Erdoğan tepkiler karşısında İsrail’le ticareti kesse ve söylemlerini sertleştirse de Türkiye’deki ABD-NATO üsleri İsrail’e destek vermeyi sürdürüyor. Dahası Türkiye, Azerbaycan’ın İsrail’e kritik petrol sevkiyatına aracılık yapmaya da devam ediyor.

Erdoğan’ın İsrail’e karşı askeri müdahale tehdidi, içeride hayat pahalılığı ve yoksullaşma karşısında toplumsal muhalefetin arttığı bir döneme denk geliyor. Temmuz itibarıyla resmi yıllık enflasyon yüzde 70’in üzerindeyken, Erdoğan hükümeti kemer sıkma politikasını yoğunlaştırıyor. Hükümet tüm işçilerin yaklaşık yarısının maaşı olan asgari ücrete zam yapmayı reddetti.
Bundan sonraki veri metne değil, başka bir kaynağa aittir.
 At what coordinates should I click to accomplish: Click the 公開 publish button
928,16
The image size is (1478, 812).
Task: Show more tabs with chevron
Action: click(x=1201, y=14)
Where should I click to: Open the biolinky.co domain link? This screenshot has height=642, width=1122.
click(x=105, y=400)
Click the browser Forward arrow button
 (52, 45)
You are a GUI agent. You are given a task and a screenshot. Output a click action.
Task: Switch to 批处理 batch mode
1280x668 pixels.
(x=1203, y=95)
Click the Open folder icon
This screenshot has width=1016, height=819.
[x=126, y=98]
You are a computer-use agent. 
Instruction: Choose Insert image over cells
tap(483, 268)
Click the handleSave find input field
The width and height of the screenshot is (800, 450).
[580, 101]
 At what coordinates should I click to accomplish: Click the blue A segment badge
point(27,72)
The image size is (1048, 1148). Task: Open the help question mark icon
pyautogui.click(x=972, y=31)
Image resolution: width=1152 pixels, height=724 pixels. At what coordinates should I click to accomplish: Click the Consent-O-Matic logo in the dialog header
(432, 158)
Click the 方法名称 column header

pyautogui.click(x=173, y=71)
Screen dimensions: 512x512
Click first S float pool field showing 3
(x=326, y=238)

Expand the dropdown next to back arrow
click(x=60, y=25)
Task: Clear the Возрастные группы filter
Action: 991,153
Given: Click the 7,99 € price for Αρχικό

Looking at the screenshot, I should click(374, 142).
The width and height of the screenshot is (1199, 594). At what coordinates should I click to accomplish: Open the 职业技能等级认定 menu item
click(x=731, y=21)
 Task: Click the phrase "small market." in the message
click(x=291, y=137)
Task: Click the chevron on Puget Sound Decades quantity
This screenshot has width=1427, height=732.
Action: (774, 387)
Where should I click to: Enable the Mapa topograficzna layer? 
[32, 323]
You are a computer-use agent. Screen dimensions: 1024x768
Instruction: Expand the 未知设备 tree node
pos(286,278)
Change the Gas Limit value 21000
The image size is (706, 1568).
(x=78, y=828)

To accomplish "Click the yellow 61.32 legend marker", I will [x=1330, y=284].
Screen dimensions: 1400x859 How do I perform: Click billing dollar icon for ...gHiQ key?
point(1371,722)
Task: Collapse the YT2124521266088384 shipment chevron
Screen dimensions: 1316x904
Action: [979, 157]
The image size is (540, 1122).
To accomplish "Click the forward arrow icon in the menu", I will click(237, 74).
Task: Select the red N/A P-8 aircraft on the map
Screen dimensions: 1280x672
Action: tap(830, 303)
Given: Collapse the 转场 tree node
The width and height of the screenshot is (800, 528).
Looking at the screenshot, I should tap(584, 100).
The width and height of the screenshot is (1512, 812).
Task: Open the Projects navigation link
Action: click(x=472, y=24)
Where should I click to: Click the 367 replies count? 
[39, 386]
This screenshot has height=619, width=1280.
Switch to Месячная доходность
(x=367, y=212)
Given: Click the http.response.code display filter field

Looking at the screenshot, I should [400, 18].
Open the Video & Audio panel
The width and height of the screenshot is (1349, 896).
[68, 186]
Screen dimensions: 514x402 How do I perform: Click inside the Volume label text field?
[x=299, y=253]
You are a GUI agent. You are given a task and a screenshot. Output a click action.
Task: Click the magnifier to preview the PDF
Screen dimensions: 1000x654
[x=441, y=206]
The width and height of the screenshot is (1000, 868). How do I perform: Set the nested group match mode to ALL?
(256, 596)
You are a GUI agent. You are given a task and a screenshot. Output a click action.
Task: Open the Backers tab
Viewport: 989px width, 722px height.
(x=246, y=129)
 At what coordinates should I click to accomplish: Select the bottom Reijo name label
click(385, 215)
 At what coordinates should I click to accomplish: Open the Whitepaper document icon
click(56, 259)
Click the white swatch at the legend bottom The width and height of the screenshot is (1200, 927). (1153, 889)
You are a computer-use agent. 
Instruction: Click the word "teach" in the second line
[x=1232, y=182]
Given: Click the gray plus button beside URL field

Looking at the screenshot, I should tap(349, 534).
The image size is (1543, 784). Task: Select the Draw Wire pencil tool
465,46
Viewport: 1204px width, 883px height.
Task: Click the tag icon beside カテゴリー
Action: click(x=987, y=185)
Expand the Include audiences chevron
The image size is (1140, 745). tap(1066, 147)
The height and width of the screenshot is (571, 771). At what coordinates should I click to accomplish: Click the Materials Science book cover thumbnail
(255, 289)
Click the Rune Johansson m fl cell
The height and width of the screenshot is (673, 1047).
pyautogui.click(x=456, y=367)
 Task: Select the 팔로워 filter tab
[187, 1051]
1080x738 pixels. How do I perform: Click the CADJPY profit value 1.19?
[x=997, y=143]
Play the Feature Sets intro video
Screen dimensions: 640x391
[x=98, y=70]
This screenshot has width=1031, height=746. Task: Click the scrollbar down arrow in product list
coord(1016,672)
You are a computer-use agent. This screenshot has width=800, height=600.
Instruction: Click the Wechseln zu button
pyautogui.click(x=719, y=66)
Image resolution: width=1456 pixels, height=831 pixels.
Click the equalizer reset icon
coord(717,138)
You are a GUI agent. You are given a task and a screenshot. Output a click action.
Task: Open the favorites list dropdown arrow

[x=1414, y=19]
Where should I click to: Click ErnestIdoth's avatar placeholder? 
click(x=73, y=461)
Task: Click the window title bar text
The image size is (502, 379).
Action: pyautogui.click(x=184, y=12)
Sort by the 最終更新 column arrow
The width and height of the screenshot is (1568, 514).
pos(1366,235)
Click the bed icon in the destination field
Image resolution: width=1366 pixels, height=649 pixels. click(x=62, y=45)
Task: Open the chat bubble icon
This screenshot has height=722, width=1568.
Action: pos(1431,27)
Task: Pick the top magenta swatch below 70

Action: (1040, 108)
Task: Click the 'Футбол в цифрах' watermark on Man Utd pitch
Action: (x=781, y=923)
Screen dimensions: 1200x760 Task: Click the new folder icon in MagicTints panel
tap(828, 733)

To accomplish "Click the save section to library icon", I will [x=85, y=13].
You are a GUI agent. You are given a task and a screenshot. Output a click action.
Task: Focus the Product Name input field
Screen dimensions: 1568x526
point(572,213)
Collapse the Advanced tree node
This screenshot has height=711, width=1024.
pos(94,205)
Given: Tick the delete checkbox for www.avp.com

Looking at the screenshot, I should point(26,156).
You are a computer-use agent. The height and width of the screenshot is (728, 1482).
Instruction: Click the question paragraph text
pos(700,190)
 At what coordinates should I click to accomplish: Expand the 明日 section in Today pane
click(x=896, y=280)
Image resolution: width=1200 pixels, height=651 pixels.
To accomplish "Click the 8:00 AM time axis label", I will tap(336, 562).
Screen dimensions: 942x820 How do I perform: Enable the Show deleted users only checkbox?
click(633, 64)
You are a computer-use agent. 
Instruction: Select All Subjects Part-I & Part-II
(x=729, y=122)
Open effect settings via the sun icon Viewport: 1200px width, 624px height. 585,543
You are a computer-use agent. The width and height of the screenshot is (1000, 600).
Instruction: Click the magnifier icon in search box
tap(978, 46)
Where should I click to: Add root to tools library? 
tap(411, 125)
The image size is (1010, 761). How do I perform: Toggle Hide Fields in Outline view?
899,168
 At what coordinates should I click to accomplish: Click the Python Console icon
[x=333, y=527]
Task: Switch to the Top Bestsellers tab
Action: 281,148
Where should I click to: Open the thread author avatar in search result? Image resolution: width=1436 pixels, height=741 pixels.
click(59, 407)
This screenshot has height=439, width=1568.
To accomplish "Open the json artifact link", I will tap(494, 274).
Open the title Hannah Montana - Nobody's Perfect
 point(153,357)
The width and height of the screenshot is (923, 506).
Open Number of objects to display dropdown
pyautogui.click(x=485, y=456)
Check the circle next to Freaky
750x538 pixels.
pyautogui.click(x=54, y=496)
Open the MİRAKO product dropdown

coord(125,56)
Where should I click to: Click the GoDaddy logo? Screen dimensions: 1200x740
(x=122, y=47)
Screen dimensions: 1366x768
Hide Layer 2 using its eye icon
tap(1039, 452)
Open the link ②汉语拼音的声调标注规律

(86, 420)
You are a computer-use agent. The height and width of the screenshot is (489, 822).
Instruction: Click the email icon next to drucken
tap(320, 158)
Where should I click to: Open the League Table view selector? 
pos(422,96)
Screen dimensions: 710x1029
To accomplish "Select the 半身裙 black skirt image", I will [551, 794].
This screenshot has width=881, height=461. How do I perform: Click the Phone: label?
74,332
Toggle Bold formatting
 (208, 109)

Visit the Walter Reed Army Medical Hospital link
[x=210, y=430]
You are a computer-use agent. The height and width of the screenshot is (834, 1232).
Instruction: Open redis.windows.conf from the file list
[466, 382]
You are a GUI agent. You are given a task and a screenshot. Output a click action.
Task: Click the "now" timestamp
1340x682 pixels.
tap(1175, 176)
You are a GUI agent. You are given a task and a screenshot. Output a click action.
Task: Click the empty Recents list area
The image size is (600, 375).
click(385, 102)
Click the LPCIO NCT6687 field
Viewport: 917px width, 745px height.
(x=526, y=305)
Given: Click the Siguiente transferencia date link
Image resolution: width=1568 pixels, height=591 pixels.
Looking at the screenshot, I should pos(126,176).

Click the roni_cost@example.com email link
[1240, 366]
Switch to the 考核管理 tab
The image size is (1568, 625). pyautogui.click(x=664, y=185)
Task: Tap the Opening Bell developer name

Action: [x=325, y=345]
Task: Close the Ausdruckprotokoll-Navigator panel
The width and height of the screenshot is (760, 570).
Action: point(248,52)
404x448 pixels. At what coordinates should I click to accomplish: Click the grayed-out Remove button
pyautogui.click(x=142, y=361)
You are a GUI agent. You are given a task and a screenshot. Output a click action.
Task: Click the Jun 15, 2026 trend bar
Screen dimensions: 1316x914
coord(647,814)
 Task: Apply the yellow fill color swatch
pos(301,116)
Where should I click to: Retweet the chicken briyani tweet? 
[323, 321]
Asal Araştırma’nın yaptığı bir ankete göre, katılımcıların yüzde 64,6’sı Türkiye’nin en önemli sorununun “hayat pahalılığı” olduğunu söylediler.

Bununla birlikte, Erdoğan’ın Libya ve Dağlık Karabağ’dakine benzer şekilde İsrail’e bir müdahalede bulunma açıklaması boş bir tehdit olarak görülmemelidir. Geçtiğimiz yıl Azerbaycan, Ermenistan’ın kontrolündeki Dağlık Karabağ’a askeri operasyon düzenlemişti. Türkiye’nin komuta ve silah desteğiyle yürütülen bu operasyon, Azerbaycan’ın bölgede tam kontrolü sağlaması ile sonuçlandı.

Türkiye 2011’de NATO’nun Libya’ya yönelik emperyalist müdahalesini destekledi ve İzmir ve İncirlik üslerini açarak katkıda bulundu. Sonrasında Trablus merkezli Ulusal Mutabakat Hükümeti’e (GNA) siyasi ve askeri destek verdi.

Türkiye ile GNA, 2019 yılında, askeri yardımı ve deniz sınırlarının çizilmesini kapsayan anlaşmalar imzaladı. Ankara ile GNA arasında imzalanan muhtıra, bir münhasır ekonomik bölge (MEB) olarak Doğu Akdeniz’in geniş bir bölümü üzerinde hak iddia ediyor. Söz konusu MEB, değerinin yüz milyarlarca dolar olduğu tahmin edilen açık deniz petrol ve doğalgaz rezervlerinin yanı sıra Yunanistan’ın Girit adasının, Kıbrıs’ın ve Mısır’ın açıklarındaki suları kapsıyor. Bu muhtıra aynı zamanda Doğu Akdeniz’deki enerji rezervlerinin kontrolünde Türkiye’yi İsrail ve Yunanistan ile karşı karşıya getirmişti.

İsrail ile Türkiye ilk kez askeri çatışmanın eşiğine gelmiyor. 2010 yılında İsrail’in Gazze’ye insani yardım taşıyan Mavi Marmara gemisine saldırıp dokuz Türkiye Cumhuriyeti ve bir ABD yurttaşını öldürmesi, iki ülke arasındaki ilişkileri kopma noktasına getirmişti.

İsrail’in Gazze’deki soykırımını ve bunun Ortadoğu çapında bir savaşa doğru tırmanışını durdurmanın yolu, işçi sınıfını emperyalizme ve onun bölgesel vekillerine karşı Ortadoğu ve dünya genelinde iktidarı almak üzere savaş karşıtı sosyalist bir hareket içinde birleştirmekten geçiyor.